About this exercise — The records that follow are to be transcribed exactly.

[Opening Excerpted records section]

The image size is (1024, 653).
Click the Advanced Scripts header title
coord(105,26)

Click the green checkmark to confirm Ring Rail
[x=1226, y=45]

[Closing Excerpted records section]

Output —
The image size is (1024, 653).
Click the Advanced Scripts header title
coord(105,26)

Click the green checkmark to confirm Ring Rail
[x=1226, y=45]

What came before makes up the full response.